[Begin]

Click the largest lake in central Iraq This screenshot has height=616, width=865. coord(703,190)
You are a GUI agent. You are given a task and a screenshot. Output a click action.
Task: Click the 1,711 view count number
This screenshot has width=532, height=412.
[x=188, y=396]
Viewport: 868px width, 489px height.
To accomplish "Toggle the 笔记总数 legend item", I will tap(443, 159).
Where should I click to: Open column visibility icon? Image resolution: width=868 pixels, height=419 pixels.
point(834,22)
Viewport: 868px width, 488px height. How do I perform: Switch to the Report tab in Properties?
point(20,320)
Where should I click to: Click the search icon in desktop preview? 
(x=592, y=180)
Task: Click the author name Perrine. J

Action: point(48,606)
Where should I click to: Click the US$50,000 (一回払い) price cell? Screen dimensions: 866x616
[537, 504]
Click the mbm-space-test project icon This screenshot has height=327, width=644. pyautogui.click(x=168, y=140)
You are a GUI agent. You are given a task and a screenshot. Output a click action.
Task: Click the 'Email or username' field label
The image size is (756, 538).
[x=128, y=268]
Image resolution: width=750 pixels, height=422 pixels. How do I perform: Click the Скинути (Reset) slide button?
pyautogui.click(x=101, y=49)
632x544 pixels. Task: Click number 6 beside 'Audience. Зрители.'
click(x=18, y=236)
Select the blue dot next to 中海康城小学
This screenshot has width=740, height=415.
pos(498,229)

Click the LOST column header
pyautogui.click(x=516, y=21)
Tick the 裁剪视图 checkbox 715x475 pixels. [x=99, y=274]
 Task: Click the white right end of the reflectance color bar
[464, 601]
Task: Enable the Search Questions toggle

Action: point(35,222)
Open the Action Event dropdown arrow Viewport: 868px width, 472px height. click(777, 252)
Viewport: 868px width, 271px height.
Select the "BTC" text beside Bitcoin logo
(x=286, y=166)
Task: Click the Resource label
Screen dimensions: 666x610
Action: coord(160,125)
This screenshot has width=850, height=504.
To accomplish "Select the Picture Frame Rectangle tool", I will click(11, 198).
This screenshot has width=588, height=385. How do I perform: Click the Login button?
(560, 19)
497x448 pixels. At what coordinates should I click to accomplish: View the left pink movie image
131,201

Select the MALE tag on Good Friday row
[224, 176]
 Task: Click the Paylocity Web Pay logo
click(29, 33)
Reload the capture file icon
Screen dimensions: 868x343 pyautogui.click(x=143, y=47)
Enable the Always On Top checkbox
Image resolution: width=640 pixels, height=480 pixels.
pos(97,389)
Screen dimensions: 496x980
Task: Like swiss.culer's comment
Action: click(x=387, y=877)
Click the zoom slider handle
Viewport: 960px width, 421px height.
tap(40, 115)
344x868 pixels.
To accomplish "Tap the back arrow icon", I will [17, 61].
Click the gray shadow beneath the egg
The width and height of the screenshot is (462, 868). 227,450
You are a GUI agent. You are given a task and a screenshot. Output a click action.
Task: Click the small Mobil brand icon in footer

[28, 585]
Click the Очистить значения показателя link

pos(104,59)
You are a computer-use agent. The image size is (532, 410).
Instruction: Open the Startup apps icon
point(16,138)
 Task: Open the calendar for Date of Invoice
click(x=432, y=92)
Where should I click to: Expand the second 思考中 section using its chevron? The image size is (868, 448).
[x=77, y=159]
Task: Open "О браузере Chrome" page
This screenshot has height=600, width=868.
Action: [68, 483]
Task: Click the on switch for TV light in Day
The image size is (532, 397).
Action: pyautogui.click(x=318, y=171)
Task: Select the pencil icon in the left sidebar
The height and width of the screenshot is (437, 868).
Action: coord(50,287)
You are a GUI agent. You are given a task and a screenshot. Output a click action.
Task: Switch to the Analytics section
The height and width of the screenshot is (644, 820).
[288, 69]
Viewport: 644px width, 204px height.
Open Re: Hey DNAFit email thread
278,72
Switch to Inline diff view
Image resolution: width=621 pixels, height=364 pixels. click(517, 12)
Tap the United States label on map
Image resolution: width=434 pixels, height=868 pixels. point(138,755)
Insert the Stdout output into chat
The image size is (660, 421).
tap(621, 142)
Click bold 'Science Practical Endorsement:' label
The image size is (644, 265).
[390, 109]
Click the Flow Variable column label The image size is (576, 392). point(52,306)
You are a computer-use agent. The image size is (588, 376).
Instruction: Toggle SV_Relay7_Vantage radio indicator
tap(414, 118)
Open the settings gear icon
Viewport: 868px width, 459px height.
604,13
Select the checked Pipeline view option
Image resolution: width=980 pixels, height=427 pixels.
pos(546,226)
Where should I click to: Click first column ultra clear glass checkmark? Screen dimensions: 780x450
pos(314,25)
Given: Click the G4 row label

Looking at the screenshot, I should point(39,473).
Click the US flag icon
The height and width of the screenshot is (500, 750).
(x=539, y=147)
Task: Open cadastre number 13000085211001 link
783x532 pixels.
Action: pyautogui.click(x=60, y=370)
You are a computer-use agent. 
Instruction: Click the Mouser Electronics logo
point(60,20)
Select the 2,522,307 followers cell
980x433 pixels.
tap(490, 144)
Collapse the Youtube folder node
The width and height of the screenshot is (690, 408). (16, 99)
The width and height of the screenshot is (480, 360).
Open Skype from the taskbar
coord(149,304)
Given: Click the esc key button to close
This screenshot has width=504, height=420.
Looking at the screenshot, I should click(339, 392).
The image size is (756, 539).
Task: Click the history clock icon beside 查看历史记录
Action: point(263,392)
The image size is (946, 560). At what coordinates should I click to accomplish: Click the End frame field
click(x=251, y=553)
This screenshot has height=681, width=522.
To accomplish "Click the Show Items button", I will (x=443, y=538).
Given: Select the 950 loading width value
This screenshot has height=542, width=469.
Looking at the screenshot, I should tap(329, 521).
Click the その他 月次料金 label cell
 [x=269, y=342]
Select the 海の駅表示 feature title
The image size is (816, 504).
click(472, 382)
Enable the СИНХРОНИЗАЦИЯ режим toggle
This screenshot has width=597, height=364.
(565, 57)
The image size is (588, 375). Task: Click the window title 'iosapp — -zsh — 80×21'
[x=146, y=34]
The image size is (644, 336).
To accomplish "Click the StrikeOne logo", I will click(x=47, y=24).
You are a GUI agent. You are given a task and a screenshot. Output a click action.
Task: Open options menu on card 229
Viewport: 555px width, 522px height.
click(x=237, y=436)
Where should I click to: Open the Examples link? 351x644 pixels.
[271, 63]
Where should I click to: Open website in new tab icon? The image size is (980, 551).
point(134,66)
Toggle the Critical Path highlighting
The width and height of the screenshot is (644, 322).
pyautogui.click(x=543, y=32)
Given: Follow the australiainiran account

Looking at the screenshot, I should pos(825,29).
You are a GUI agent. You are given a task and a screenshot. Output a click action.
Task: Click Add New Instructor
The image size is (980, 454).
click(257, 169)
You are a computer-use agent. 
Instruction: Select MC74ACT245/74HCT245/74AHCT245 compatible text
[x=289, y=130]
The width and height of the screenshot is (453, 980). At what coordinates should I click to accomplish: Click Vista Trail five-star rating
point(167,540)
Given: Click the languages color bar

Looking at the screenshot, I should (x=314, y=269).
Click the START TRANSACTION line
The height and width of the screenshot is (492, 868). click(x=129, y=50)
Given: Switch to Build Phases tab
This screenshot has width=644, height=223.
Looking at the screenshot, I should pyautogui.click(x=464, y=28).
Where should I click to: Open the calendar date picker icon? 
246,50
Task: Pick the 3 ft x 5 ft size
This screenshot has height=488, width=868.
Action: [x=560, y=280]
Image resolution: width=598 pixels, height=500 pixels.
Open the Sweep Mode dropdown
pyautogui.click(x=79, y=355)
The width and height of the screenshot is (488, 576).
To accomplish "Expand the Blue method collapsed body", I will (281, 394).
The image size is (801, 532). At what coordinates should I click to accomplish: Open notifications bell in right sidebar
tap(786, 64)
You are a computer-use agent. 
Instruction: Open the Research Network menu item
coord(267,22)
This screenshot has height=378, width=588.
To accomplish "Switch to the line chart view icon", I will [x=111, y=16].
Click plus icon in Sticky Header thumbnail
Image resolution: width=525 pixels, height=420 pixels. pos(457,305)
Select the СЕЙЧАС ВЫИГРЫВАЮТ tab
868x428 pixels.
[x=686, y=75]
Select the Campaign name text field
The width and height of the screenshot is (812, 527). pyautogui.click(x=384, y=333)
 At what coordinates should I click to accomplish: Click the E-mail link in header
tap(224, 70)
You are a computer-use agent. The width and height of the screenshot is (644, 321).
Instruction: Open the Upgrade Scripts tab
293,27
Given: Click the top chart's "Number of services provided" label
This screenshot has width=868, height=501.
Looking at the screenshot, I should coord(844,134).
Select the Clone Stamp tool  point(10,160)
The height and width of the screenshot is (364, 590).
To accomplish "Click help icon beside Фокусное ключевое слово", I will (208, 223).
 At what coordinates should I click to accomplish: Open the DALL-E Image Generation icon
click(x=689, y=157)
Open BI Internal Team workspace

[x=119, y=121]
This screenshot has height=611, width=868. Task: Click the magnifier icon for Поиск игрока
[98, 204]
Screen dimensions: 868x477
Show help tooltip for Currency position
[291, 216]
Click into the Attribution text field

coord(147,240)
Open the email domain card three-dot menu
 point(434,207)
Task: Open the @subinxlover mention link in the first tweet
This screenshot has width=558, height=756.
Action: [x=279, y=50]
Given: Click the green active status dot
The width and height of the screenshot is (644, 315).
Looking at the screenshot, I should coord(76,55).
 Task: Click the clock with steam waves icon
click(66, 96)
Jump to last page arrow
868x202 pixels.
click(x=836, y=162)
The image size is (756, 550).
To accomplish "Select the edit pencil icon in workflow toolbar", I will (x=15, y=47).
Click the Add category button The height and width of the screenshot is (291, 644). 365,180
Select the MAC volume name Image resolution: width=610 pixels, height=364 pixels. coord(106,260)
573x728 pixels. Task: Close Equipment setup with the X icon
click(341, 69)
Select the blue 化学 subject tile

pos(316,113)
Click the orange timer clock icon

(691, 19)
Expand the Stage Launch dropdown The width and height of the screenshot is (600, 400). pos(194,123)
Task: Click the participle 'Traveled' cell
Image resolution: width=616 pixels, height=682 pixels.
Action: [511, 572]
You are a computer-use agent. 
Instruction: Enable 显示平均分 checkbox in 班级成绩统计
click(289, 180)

[End]

▶ **What you will do**: Can you write out the data again, starting with the line that contains "632x544 pixels. Task: Click" and going on through the line that contains "Action: coord(160,125)", with "Viewport" switched to "Display" and everything else unchanged?

▶ **Answer in full**:
632x544 pixels. Task: Click number 6 beside 'Audience. Зрители.'
click(x=18, y=236)
Select the blue dot next to 中海康城小学
This screenshot has width=740, height=415.
pos(498,229)

Click the LOST column header
pyautogui.click(x=516, y=21)
Tick the 裁剪视图 checkbox 715x475 pixels. [x=99, y=274]
 Task: Click the white right end of the reflectance color bar
[464, 601]
Task: Enable the Search Questions toggle

Action: point(35,222)
Open the Action Event dropdown arrow Display: 868px width, 472px height. click(777, 252)
Display: 868px width, 271px height.
Select the "BTC" text beside Bitcoin logo
(x=286, y=166)
Task: Click the Resource label
Screen dimensions: 666x610
Action: coord(160,125)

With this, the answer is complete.